• [Stored records]:

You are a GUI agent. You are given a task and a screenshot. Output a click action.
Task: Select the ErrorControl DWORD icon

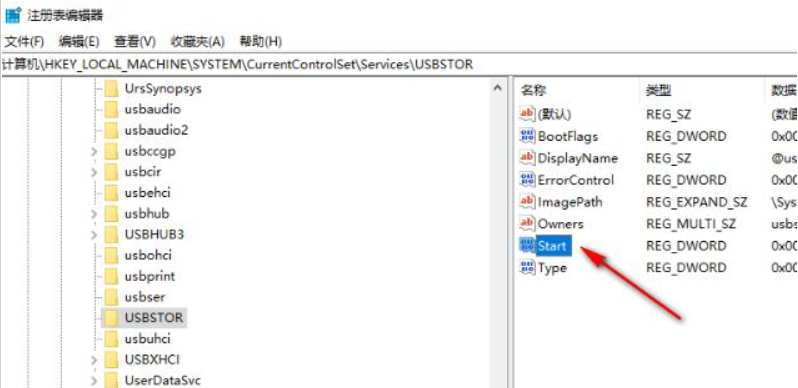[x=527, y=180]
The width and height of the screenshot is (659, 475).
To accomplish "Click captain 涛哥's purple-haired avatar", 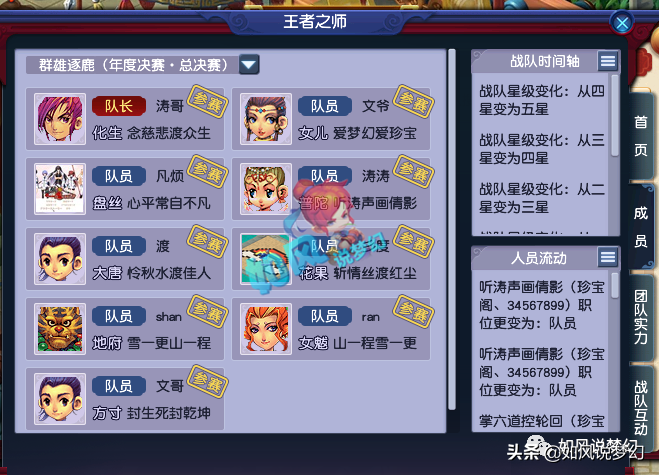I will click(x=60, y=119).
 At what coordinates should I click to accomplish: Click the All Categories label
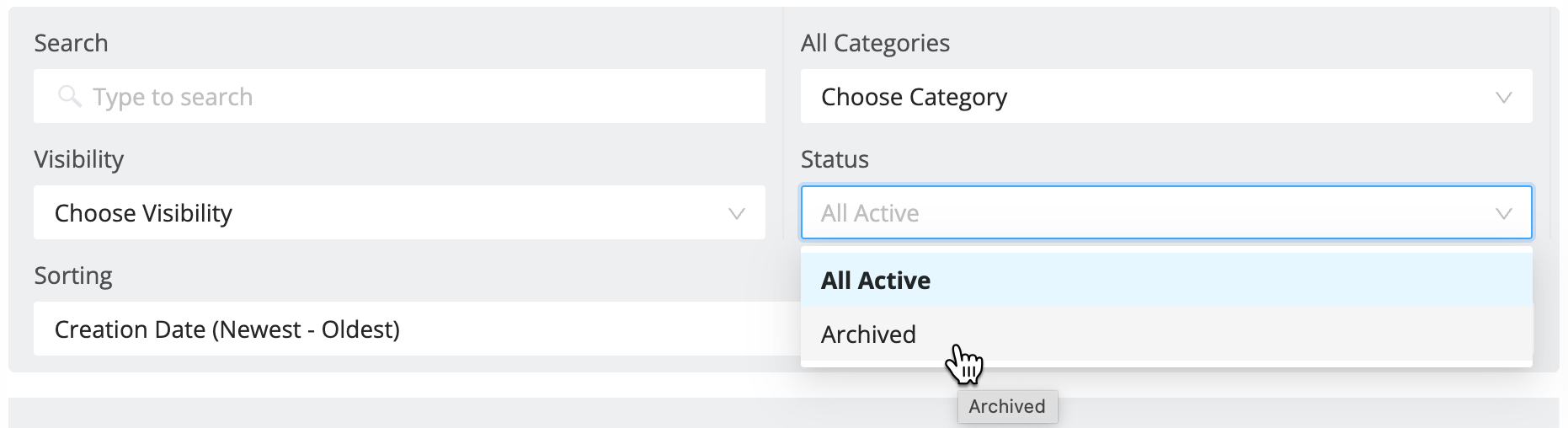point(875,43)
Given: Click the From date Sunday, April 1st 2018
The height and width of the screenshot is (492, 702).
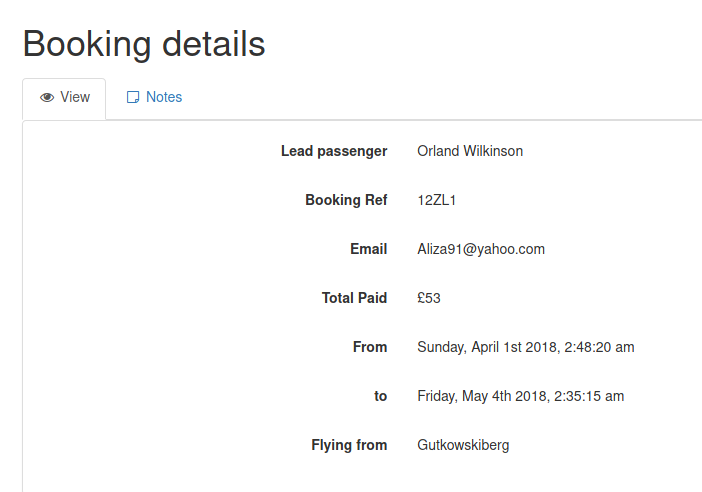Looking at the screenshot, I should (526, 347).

• [Description of the task]: Take the line with "The height and" and every line after it through the end of the data, and write only them out exactly, leaving out the pictures.

• [Written answer]:
The height and width of the screenshot is (492, 702).
Looking at the screenshot, I should (526, 347).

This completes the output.